▶ _Document text_
More than 600 Google employees have signed an internal letter demanding CEO Sundar Pichai ban Pentagon use of Google AI models in classified settings. The letter escalates a years-long internal conflict over defense contracting as the company reportedly pursues its largest military AI engagement to date.

The letter, first reported by The Washington Post, was organized in response to a report by The Information that Google and the Department of Defense are in active discussions to deploy Gemini AI in classified settings. Organizers say a significant portion of signatories work inside Google DeepMind; the list also includes more than 20 principals, directors, and vice presidents, placing this above the level of rank-and-file dissent. The letter's core argument: "The only way to guarantee that Google does not become associated with such harms is to reject any classified workloads. Otherwise, such uses may occur without our knowledge or the power to stop them."

The demand is categorical. Classified environments, by design, prevent outside audit, legal discovery, or employee oversight. The signatories are not asking for ethics review boards or use-case carve-outs — they want an explicit policy prohibiting classified workloads entirely.

For enterprise and government procurement teams, the immediate risk is contract continuity. In 2018, more than 3,100 Google employees signed a letter protesting drone-footage AI work; internal pressure led Google to decline renewal of that contract. A similar reversal now would create delivery-timeline uncertainty that procurement officers at defense agencies and large contractors must price in. The difference is scale: defense AI budgets have grown sharply since Maven, and classified cloud AI contracts now run into the billions across Microsoft Azure Government and AWS GovCloud.

Google employee petitions against Pentagon AI work: 3,100 signed the 2018 Project Maven letter; 600+ have signed the 2025 classified-AI demand.

▶ _Work request 1_
Based on the article about the Google employee letter above, state whether each statement below agrees with it. For each, answer yes or no and quote the deciding words exactly. (a) The letter was first reported by The Washington Post. (b) The signatories are asking for ethics review boards. (c) More than 3,100 Google employees signed the 2018 letter.
▶ _Work request 2_
Revise the article about the Google employee letter from "The demand is" to "classified workloads entirely.", changing "categorical" to "absolute".
▶ _Work request 3_
Pick up the article about the Google employee letter where it stops, and write what follows its final sentence.

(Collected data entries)
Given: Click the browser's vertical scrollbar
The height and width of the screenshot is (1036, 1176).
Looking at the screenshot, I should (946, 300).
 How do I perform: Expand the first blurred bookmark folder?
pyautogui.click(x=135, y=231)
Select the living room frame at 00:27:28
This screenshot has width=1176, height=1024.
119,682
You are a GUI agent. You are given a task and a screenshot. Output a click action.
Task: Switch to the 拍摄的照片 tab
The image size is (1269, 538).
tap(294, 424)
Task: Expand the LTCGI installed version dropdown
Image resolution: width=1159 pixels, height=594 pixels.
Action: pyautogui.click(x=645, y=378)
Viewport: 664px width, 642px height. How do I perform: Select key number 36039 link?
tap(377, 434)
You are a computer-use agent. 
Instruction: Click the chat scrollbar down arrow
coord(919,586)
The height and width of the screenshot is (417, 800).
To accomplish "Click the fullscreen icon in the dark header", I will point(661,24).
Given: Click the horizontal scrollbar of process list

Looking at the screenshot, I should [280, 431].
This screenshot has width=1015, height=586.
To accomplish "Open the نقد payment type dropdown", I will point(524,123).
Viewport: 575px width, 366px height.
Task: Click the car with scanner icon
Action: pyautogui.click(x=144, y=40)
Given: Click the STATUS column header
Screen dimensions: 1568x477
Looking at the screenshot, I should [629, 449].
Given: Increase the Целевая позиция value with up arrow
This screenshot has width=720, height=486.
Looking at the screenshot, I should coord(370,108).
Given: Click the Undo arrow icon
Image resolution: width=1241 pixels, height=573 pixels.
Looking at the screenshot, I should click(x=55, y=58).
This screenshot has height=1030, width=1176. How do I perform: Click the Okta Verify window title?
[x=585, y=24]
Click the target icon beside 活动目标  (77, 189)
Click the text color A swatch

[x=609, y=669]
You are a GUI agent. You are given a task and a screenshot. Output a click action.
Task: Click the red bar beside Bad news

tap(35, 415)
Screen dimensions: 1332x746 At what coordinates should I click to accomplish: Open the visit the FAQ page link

▶ _Written response 1_
(a) Yes: "The letter, first reported by The Washington Post"
(b) No: "The signatories are not asking for ethics review boards or use-case carve-outs"
(c) Yes: "In 2018, more than 3,100 Google employees signed a letter protesting drone-footage AI work"

▶ _Written response 2_
The demand is absolute. Classified environments, by design, prevent outside audit, legal discovery, or employee oversight. The signatories are not asking for ethics review boards or use-case carve-outs — they want an explicit policy prohibiting classified workloads entirely.

▶ _Written response 3_
FIG. 02 Google employee petitions against Pentagon AI work: 3,100 signed the 2018 Project Maven letter; 600+ have signed the 2025 classified-AI demand. — The Verge / ai|expert chart

Google's cloud competitors are already entrenched in that space. Microsoft holds existing contracts to provide AI services in classified environments, and OpenAI renegotiated its Pentagon agreement in February. If internal pressure forces Google to pull back or narrow its classified offerings, those incumbents absorb the displaced spend without a competitive re-procurement cycle. The architectural lock-in of classified cloud infrastructure makes late entry structurally costly.

Where major AI labs stand on Pentagon classified AI contracts as of mid-2025.
FIG. 03 Where major AI labs stand on Pentagon classified AI contracts as of mid-2025. — The Verge, Reuters / ai|expert diagram

Anthropic's ongoing legal dispute with the Pentagon adds another complication. The Pentagon attempted to designate Anthropic a "supply chain risk" after the lab declined to strip guardrails on military use of its models. Google employees have provided supporting statements in Anthropic's defense — a conflicted posture for a workforce whose employer is simultaneously negotiating its own classified deployment deal.

Google scrapped its formal AI weapons development prohibition in early 2025. The letter attempts to reinstate a functional equivalent through CEO commitment rather than formal policy. Pichai has not responded publicly. The prior Project Maven reversal took months of internal pressure and media attention before producing a policy change; the financial stakes in 2026 defense AI are orders of magnitude higher. A quick concession is unlikely.